GIVEN RECORDS:
[Start of section]

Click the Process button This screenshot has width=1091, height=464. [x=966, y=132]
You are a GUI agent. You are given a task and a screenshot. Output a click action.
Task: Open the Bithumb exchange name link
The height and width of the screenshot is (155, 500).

[End of section]
[Start of section]

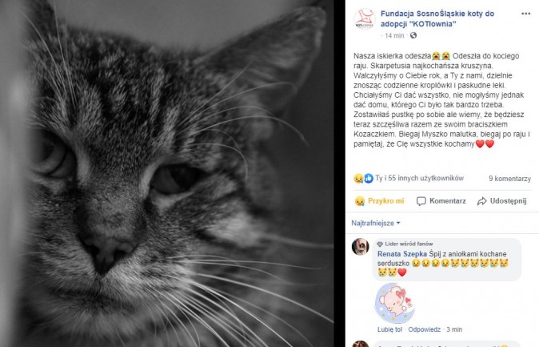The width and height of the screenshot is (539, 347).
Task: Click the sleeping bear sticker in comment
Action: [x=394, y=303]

[End of section]

EXERCISE PROMPT: Out of the material above, output word for word the line with "You are a GUI", the line with "The height and", and all lines between them, with nothing else.

SOLUTION FOR THIS PROBLEM:
You are a GUI agent. You are given a task and a screenshot. Output a click action.
Task: Open the Bithumb exchange name link
The height and width of the screenshot is (155, 500).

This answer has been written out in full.